> TASK TO CARRY OUT:
From the line with "Task: Click Laji" through the end of the material, write the lines out again with "Kustannukset" changed to "Expenses" and nothing else altered, and omit the pictures.

##############################

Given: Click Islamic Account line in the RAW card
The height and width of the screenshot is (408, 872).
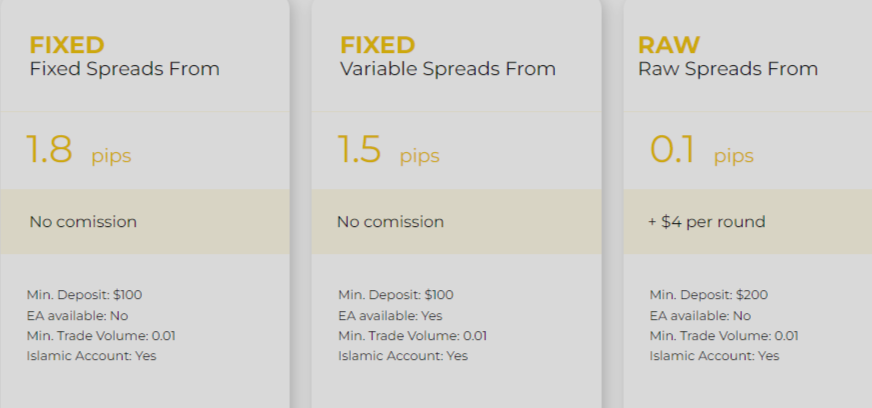Looking at the screenshot, I should (x=714, y=355).
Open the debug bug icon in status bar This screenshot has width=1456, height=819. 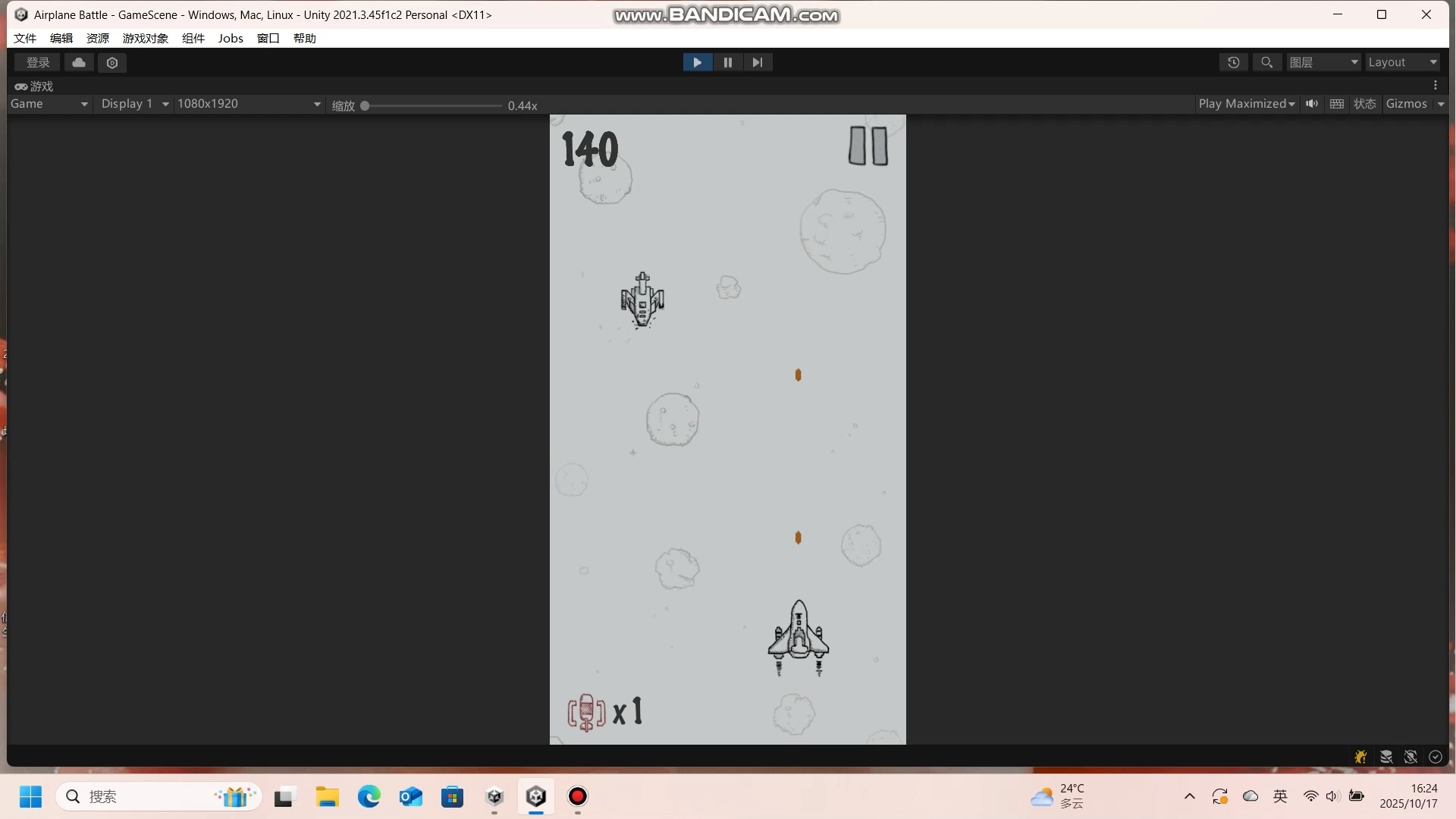point(1360,757)
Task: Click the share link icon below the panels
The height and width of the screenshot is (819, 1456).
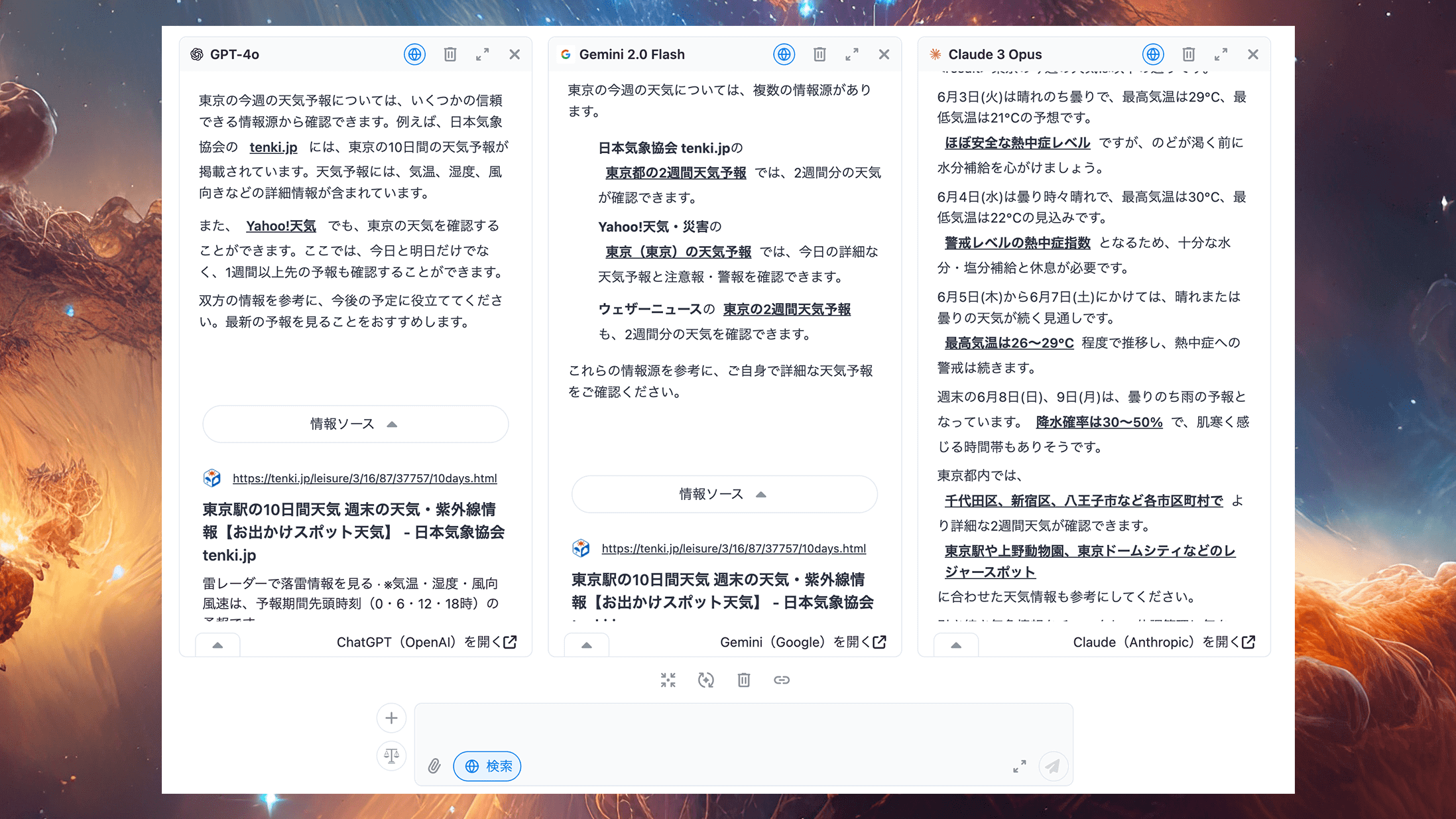Action: pos(782,680)
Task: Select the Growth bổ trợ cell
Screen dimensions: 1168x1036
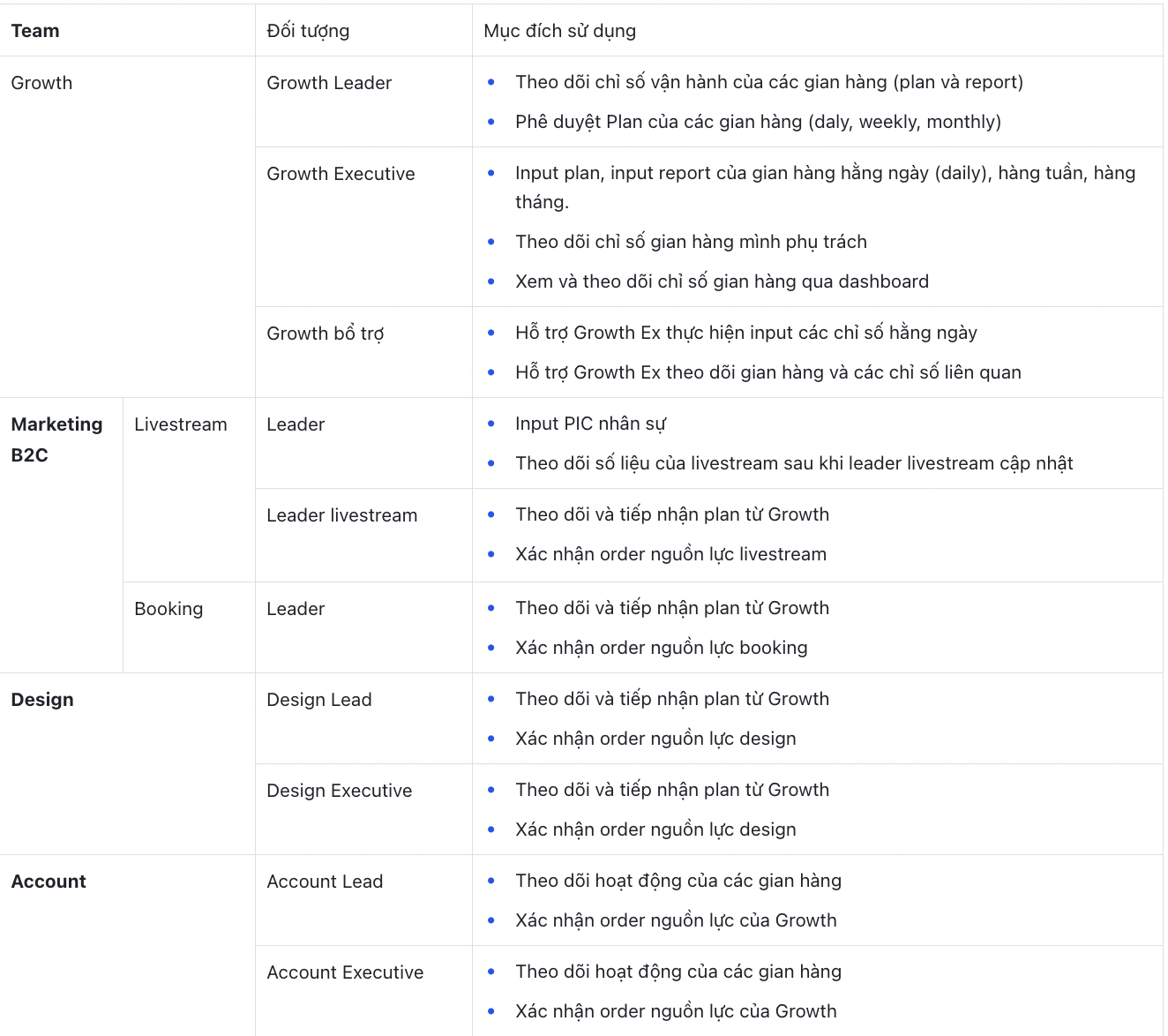Action: pyautogui.click(x=325, y=334)
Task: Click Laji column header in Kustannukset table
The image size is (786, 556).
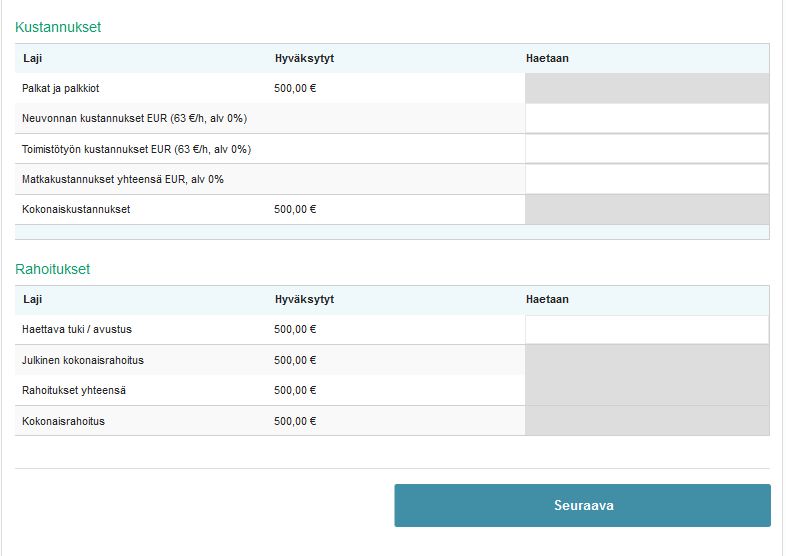Action: pyautogui.click(x=33, y=58)
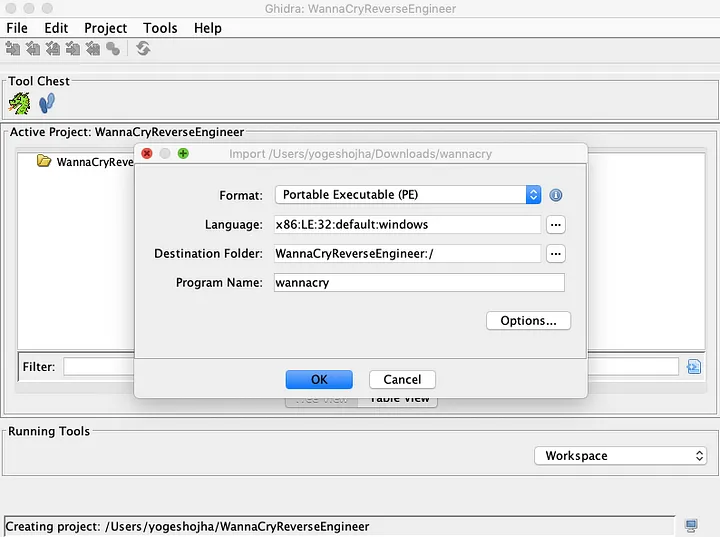Browse for Language with ellipsis button
The width and height of the screenshot is (720, 537).
point(556,224)
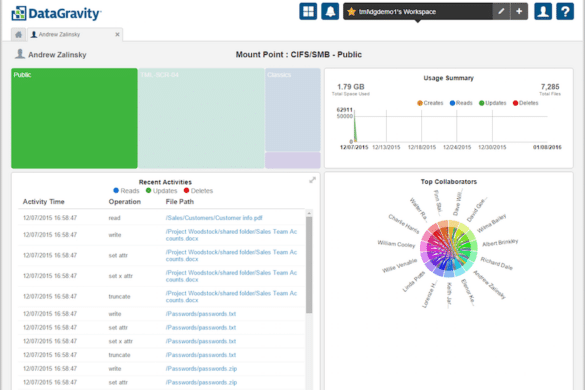Select the green Public treemap block
The height and width of the screenshot is (390, 585).
point(74,118)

##############################

> TASK OUTPUT:
Task: Click Laji column header in Expenses table
The image size is (786, 556).
Action: pyautogui.click(x=33, y=58)
Browse for Language with ellipsis button
The width and height of the screenshot is (720, 537).
point(556,224)
Select the green Public treemap block
The height and width of the screenshot is (390, 585).
point(74,118)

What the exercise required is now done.